Kapitel XIV. V.1: „In jener Zeit hörte Herodes, der Tetrarch, von dem Rufe Jesu.“
Der König Herodes, der Vater dieses Tetrarchen, der S. d679 die unschuldigen Kinder hatte ermorden lassen, war nämlich inzwischen gestorben. Nicht ohne Grund weist der Evangelist auch auf den Zeitpunkt hin; du sollst daraus den Stolz und die Gleichgültigkeit des Tyrannen erkennen. Denn nicht schon von Anfang an erkundigte er sich nach Christus, sondern erst nach langer Zeit. So sind diejenigen, die mit Macht bekleidet und mit vielem Glanz umgeben sind. Spät erst erfahren sie diese Dinge, weil ihnen eben nicht viel daran liegt.
Du aber beachte die Größe und Macht der Tugend. Herodes fürchtete sogar noch den toten2 ; deshalb bildete er sich vor lauter Angst ein, er sei wieder auferstanden.
V.2: „Denn“, heißt es, „er sagte zu seinen Dienern: Das ist Johannes, den ich habe töten lassen; der ist von den Toten auferstanden; und deshalb wirken die Kräfte in ihm.“
Siehst du da seine außerordentliche Furcht? Er wagte es nicht, dies öffentlich zu sagen, sondern auch jetzt noch sagte er es nur seinen eigenen Dienern. Trotzdem war seine Idee unvernünftig und konnte auch nur von einem3 Soldaten kommen. Es waren ja schon viele von den Toten auferstanden, aber keiner hatte noch solche Zeichen getan. Ich glaube ferner, dass seine Worte sowohl der Eitelkeit, wie auch der Furcht entsprangen. So geht es eben unvernünftigen Geistern: sie empfinden oft zu gleicher Zeit ganz entgegengesetzte Gefühle.

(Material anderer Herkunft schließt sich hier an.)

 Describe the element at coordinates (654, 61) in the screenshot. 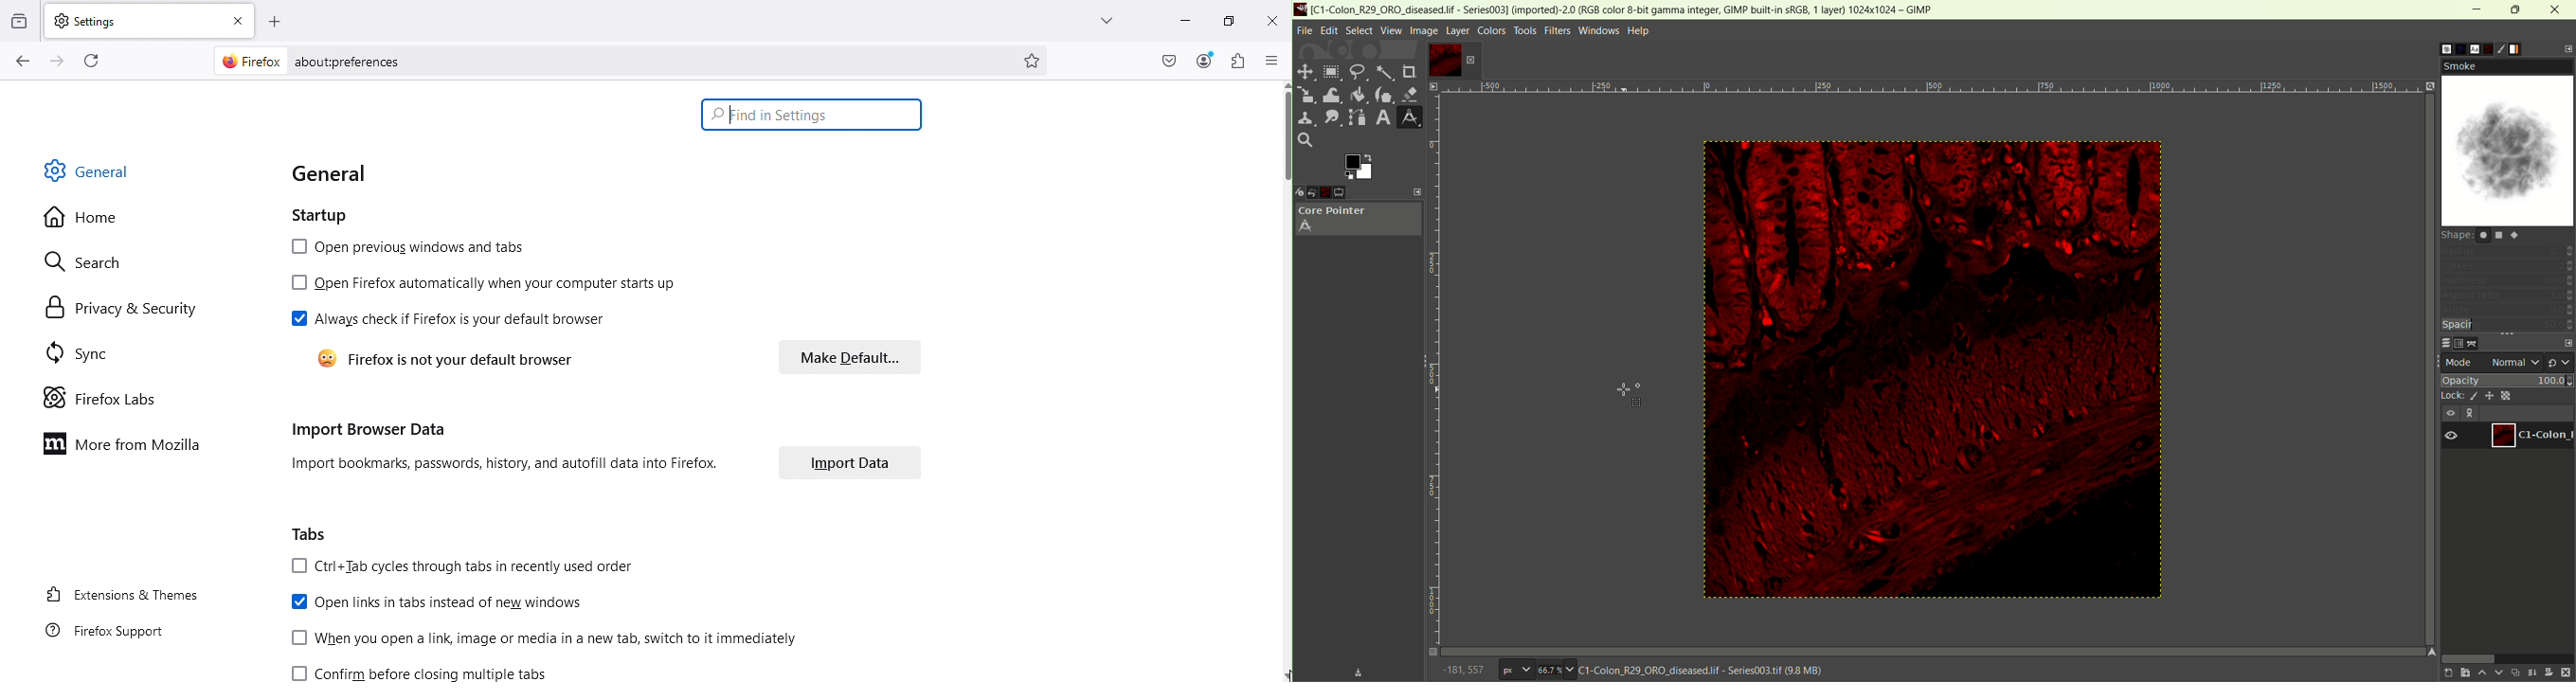

I see `Address bar` at that location.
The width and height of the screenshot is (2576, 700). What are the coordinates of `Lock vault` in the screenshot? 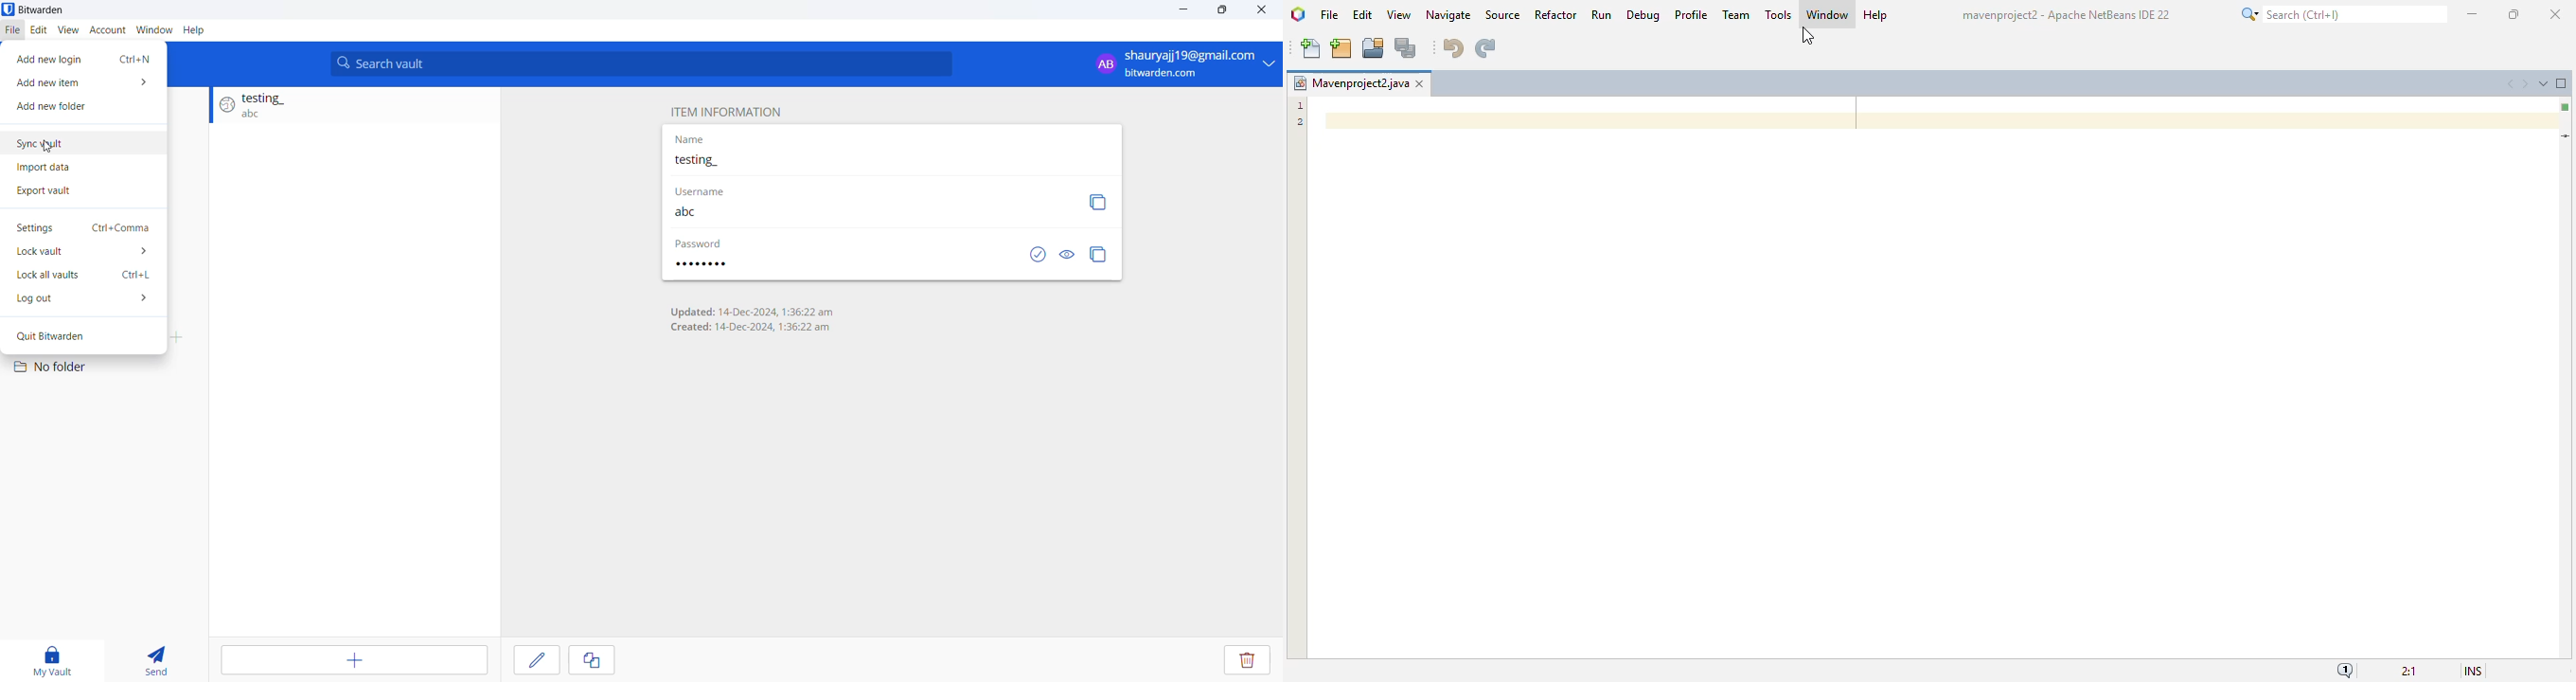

Lukas berichtet hier, die Leute hätten gesagt: „Das ist Elias, oder Jeremias, oder einer von den alten Propheten“4 . Herodes dagegen, der ja etwas Gescheiteres sagen wollte als die anderen, sprach ebenso. Wahrscheinlich haben aber schon früher einige gesagt, es sei Johannes5 , worauf Herodes dies vielleicht verneinte und sagte: Ich habe ihn ja töten lassen, und sich so dessen noch rühmte und brüstete. Auch Markus und Lukas berichten, Herodes habe gesagt: „Ich habe den Johannes enthaupten S. d680 lassen6 . Nachdem aber das Gerücht einmal aufgekommen war, so sagte zuletzt auch er dasselbe wie die große Menge. Darnach machte uns der Evangelist auch mit den geschichtlichen Tatsachen bekannt. Warum aber hat er sie nicht schon früher erwähnt? Weil ihre ganze Sorge nur darauf gerichtet war, das zu berichten, was Christus betraf; anderes, Nebensächliches übergingen sie, außer wenn es zu ihrem Hauptzweck beitrug. Darum hätten sie auch jetzt Profangeschichtliches nicht erwähnt, wenn es sich nicht auf Christus bezogen hätte, und wenn nicht Herodes hier gesagt hätte, Johannes sei von den Toten auferstanden. Markus versichert, Herodes habe eine gewaltige Angst gehabt vor dem Manne, der ihn einst getadelt hatte7 . Eine solche Macht besitzt eben die Tugend. Dann fährt Matthäus mit seinem Berichte also fort:
V.3: “Herodes hatte nämlich Johannes ergreifen, in Fesseln legen und in den Kerker werfen lassen wegen der Herodias, der Frau seines Bruders Philipp.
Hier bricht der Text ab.